Put the lines in the stretch from the one containing "The image size is (1372, 872)." through the one containing "tap(1113, 429)" into a numbered list, omitting blank lines.

Rows for locating described items
******************************

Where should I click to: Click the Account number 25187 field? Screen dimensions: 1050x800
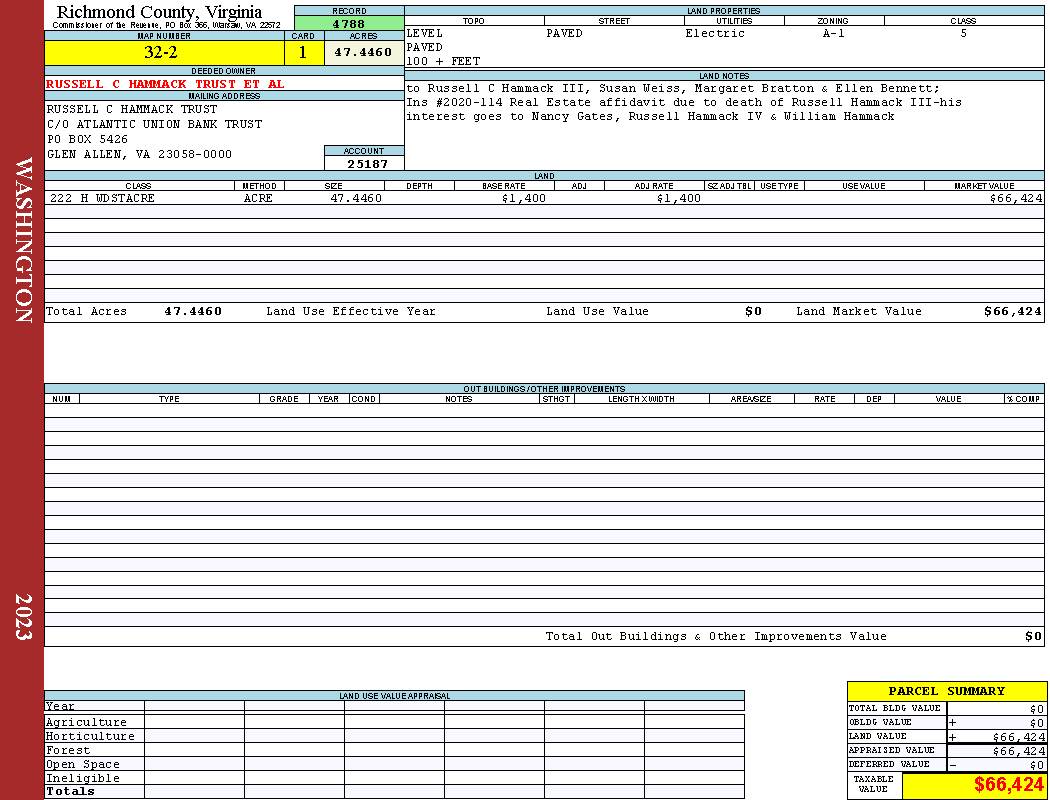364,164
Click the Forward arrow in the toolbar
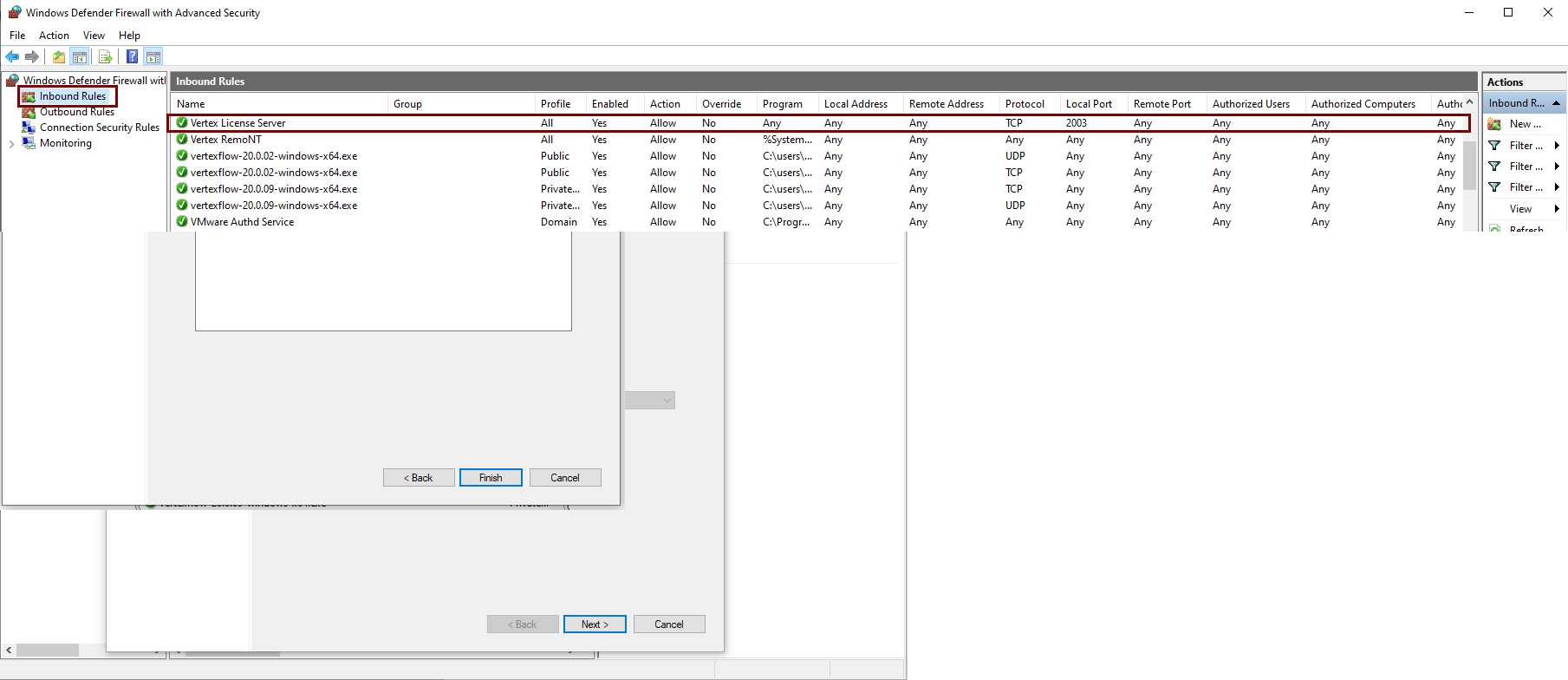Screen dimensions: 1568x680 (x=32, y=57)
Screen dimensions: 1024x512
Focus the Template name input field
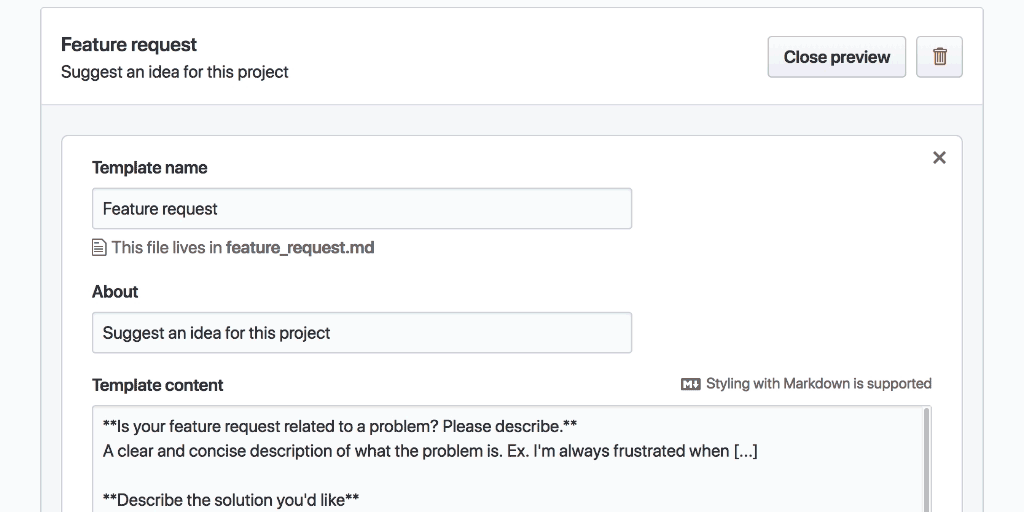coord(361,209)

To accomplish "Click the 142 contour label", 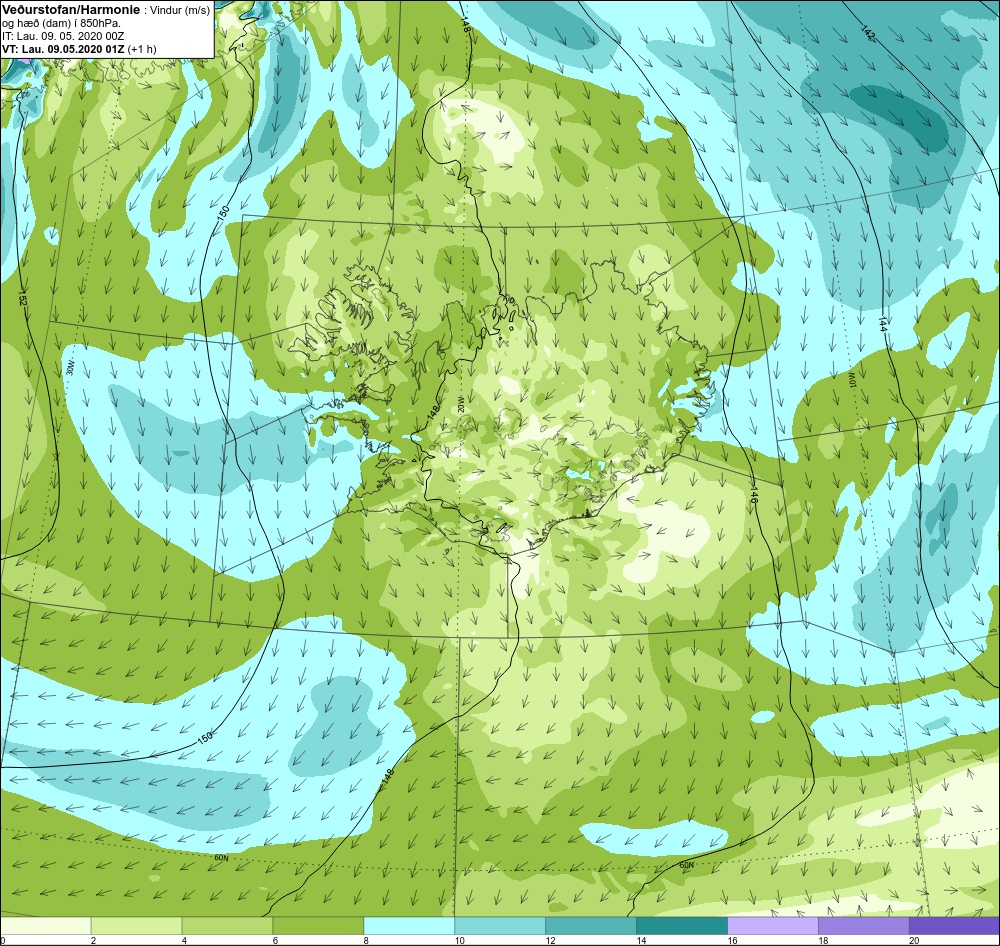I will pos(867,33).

******************************

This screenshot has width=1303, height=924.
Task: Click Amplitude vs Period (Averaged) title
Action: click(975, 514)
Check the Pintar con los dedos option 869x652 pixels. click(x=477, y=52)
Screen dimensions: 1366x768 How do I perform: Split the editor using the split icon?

******************************

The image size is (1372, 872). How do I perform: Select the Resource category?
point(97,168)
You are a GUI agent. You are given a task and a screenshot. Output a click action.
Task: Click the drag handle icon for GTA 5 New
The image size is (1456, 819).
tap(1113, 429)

******************************

Output for this exercise:
1. The image size is (1372, 872). How do I perform: Select the Resource category?
2. point(97,168)
3. You are a GUI agent. You are given a task and a screenshot. Output a click action.
4. Task: Click the drag handle icon for GTA 5 New
5. The image size is (1456, 819).
6. tap(1113, 429)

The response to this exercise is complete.